Data to use: Begin
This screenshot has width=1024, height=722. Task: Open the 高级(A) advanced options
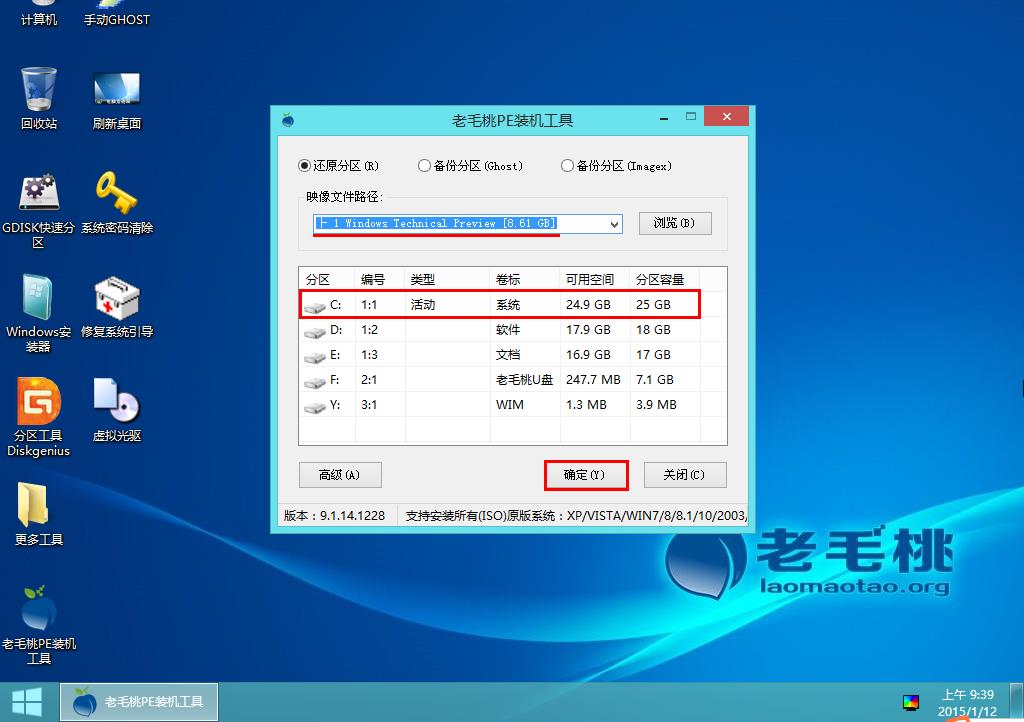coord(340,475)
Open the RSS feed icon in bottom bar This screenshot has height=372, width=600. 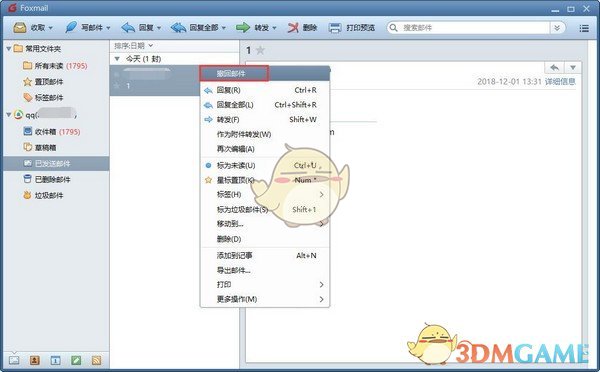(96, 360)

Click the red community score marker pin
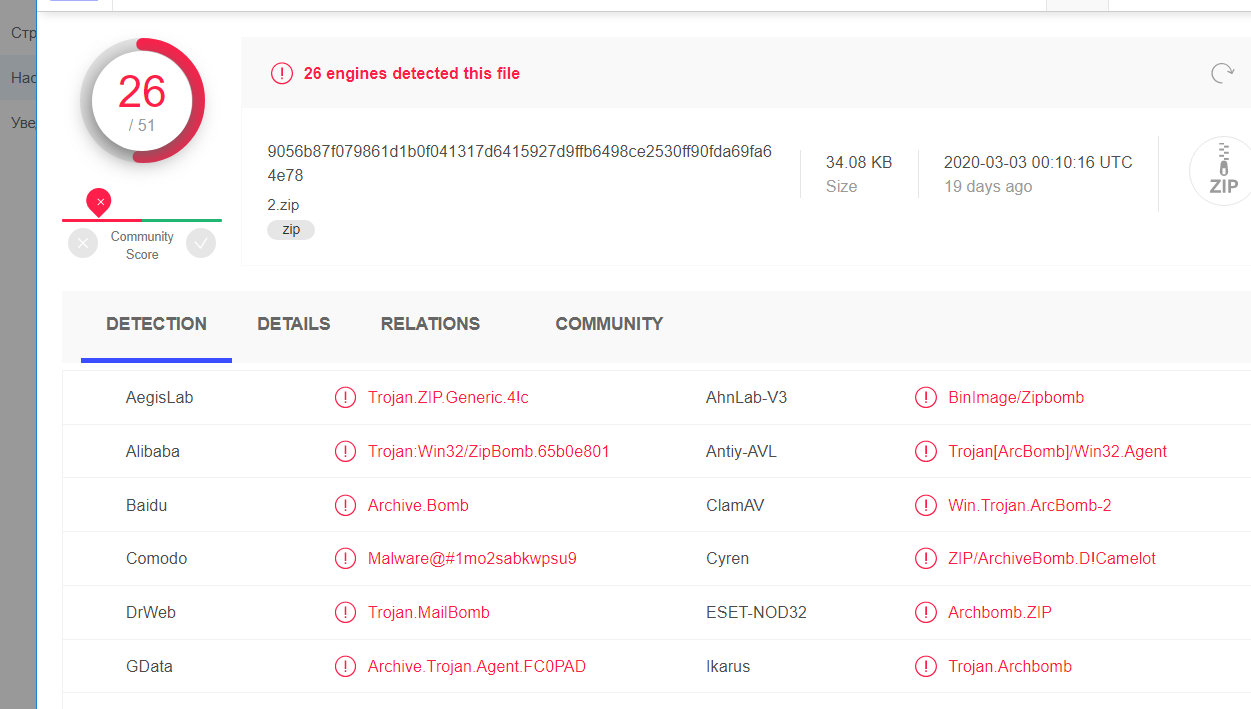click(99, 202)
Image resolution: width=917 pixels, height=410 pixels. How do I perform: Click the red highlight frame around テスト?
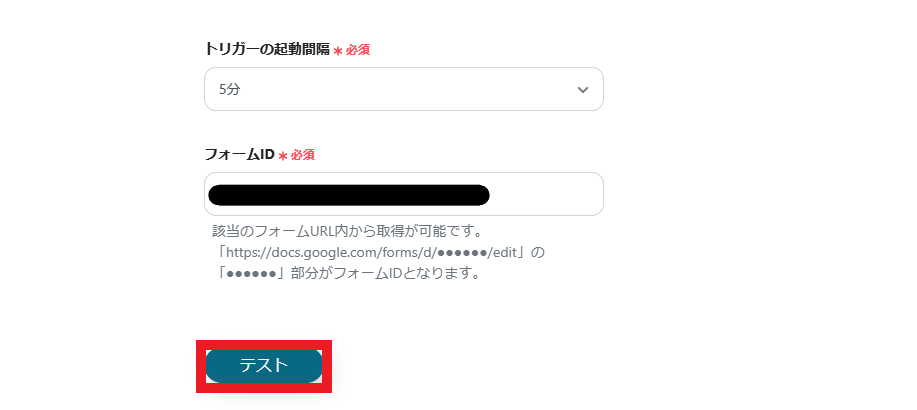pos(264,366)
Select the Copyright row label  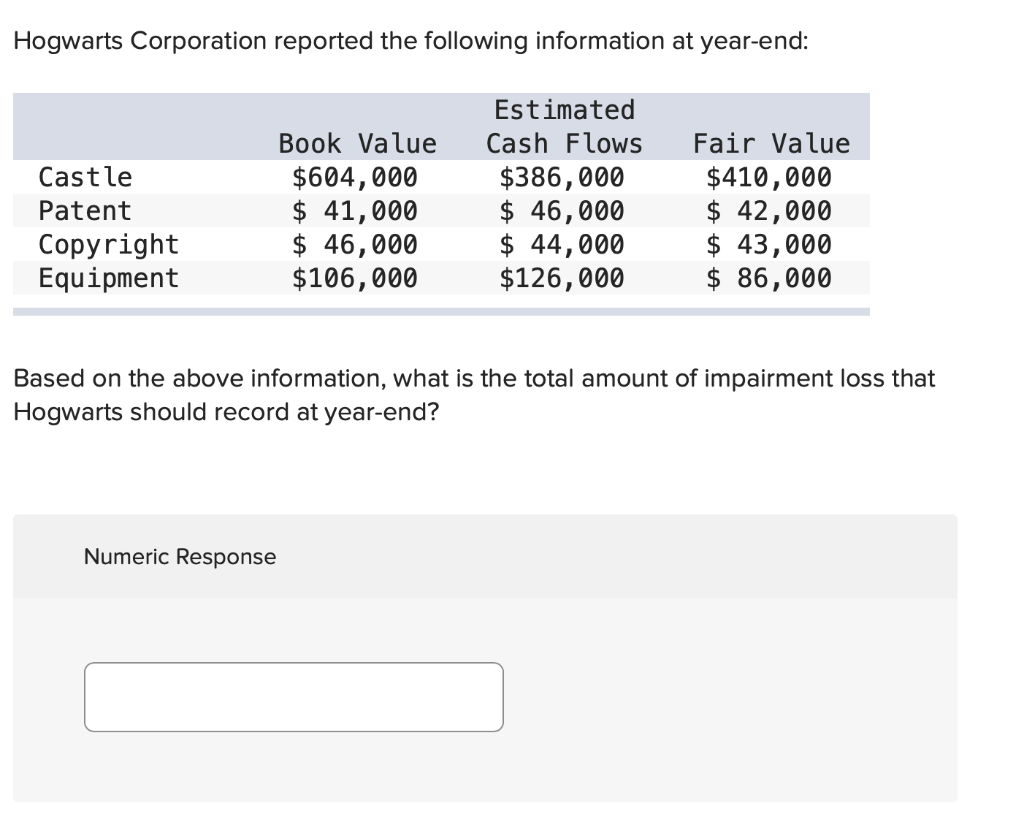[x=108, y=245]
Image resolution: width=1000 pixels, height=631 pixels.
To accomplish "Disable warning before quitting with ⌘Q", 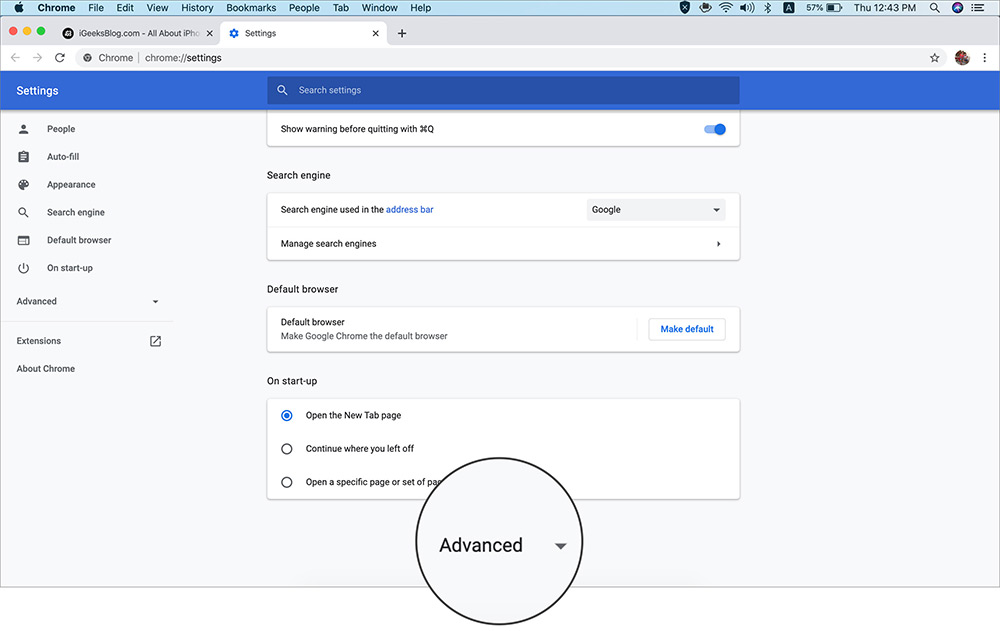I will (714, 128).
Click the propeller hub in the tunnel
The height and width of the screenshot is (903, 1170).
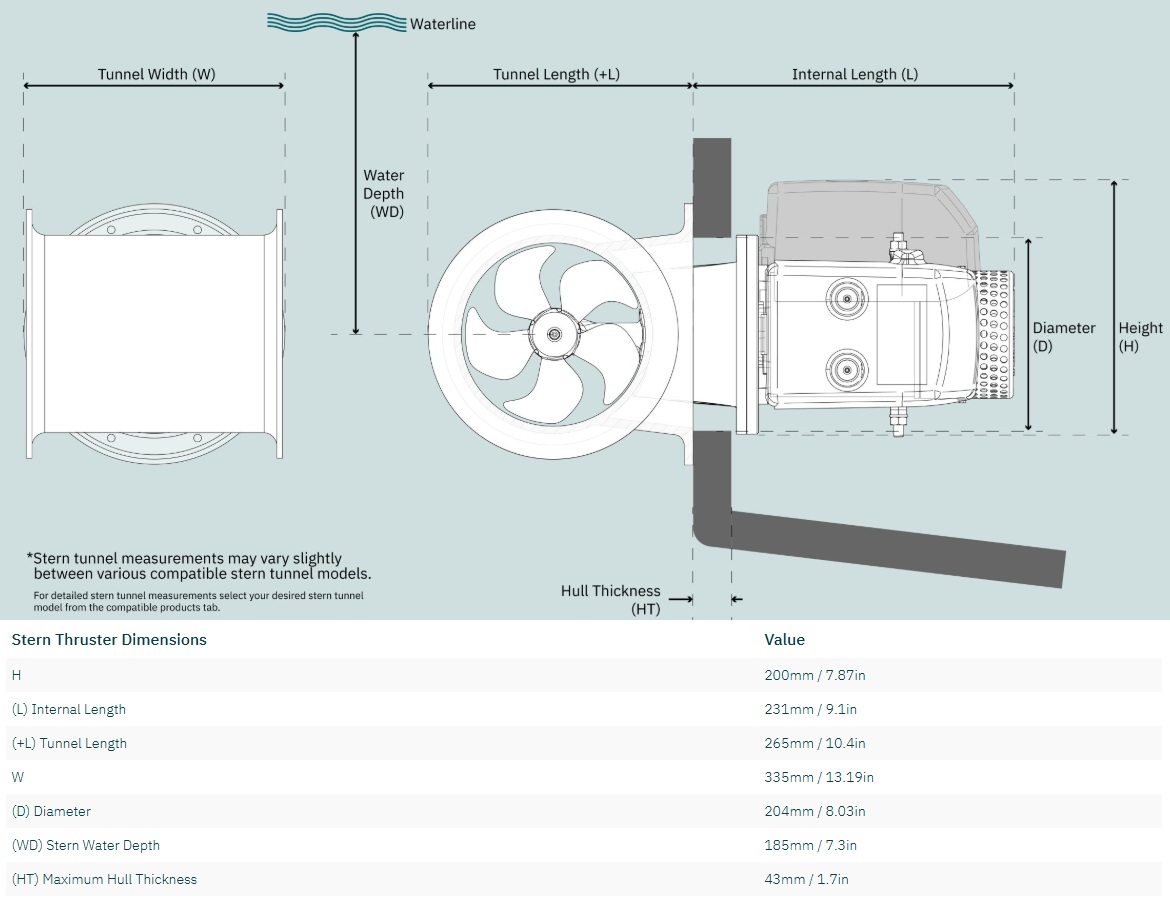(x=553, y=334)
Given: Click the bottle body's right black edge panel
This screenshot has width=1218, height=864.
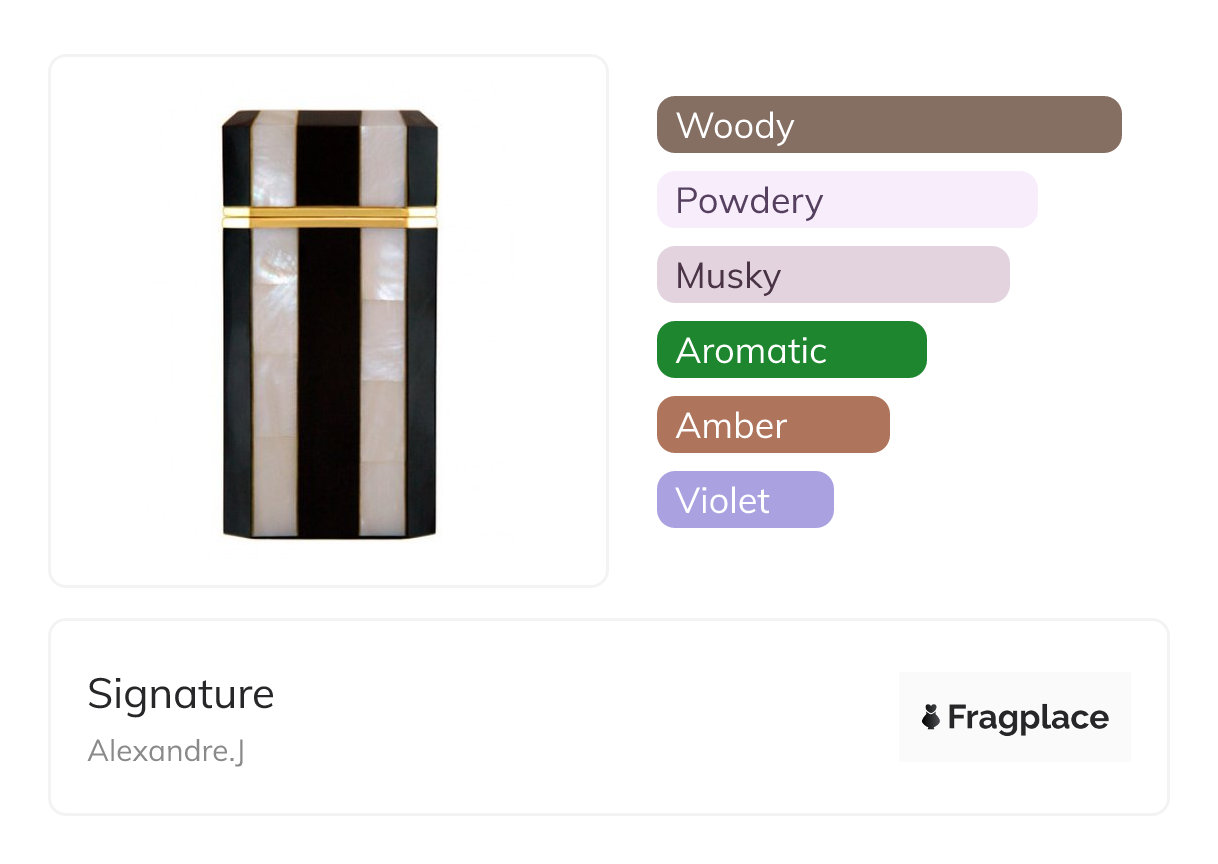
Data to use: End
→ Work required
In the records above, find the line containing "Given: Click the", then write out exactly that line and every later one through the last, omitting pictures.

→ Response area
Given: Click the bottle body's right black edge panel
This screenshot has width=1218, height=864.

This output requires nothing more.